» **Task directions**
Only the lines from the one with "You are a GUI" through the final line below belong in the answer, copied exactly and without pictures.

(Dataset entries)

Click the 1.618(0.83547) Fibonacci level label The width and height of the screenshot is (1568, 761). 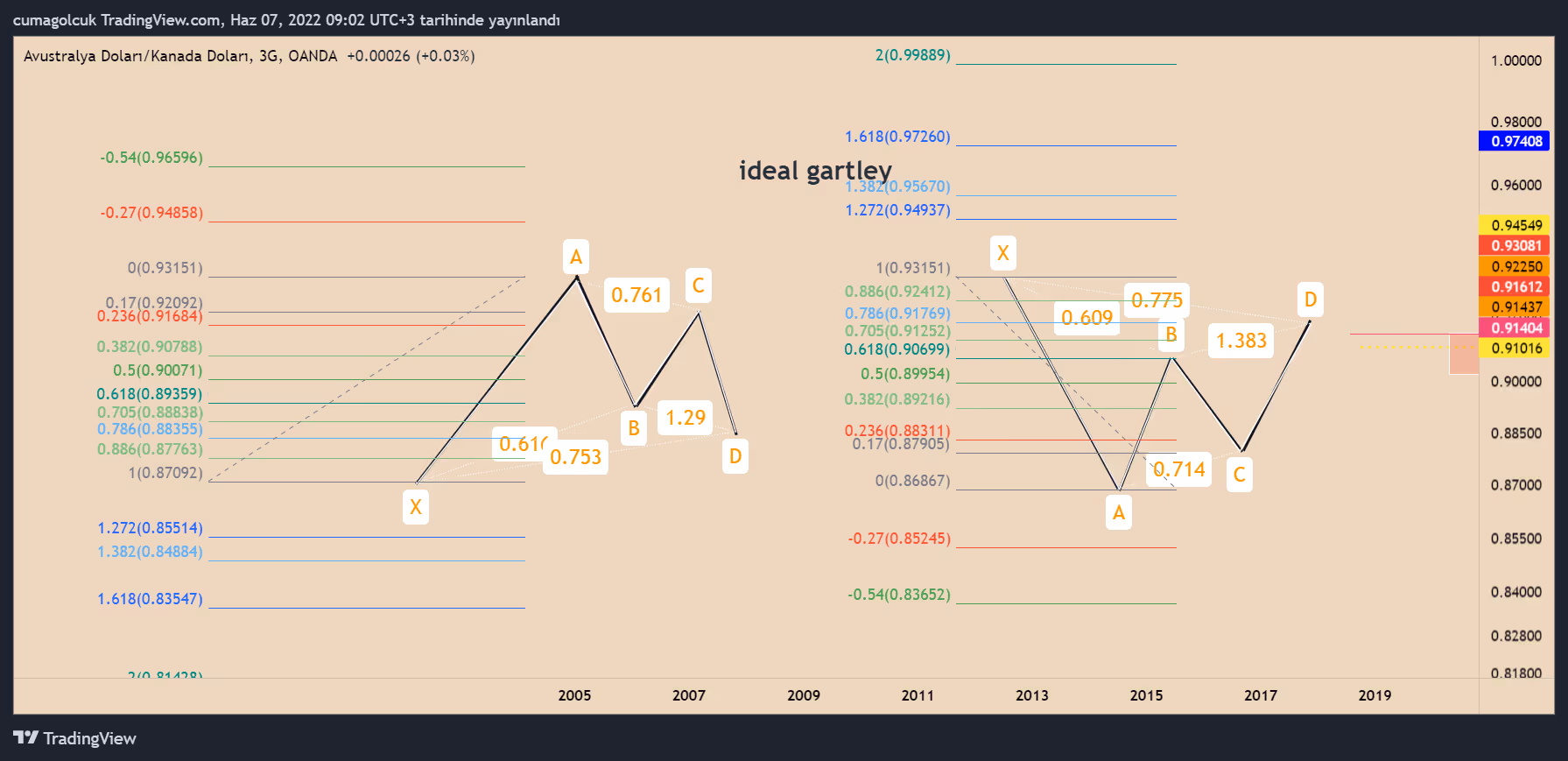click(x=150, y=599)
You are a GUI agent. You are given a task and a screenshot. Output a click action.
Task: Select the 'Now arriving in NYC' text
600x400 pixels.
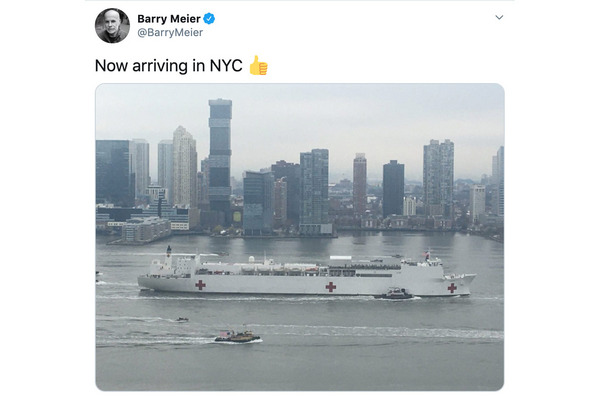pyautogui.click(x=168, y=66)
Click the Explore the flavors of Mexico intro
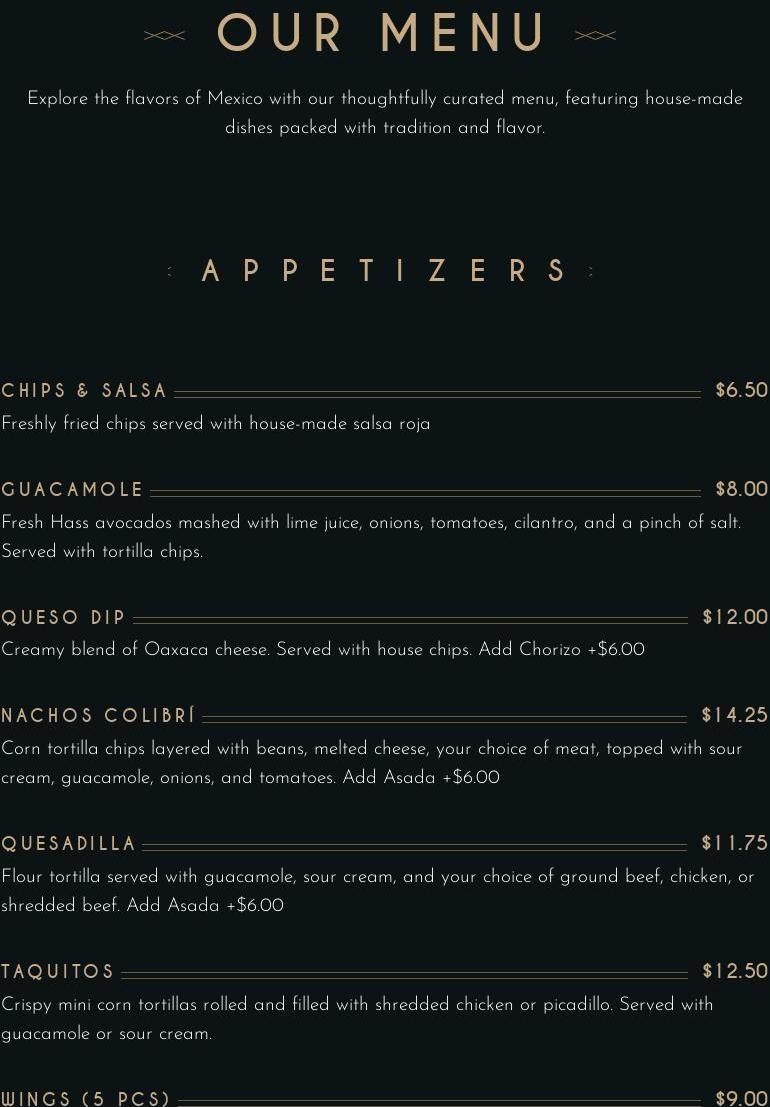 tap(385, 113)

» **Task response**
You are a GUI agent. You are given a task and a screenshot. Output a click action.
Task: Select the 'Now arriving in NYC' text
600x400 pixels.
pyautogui.click(x=168, y=66)
Click the Explore the flavors of Mexico intro
 tap(385, 113)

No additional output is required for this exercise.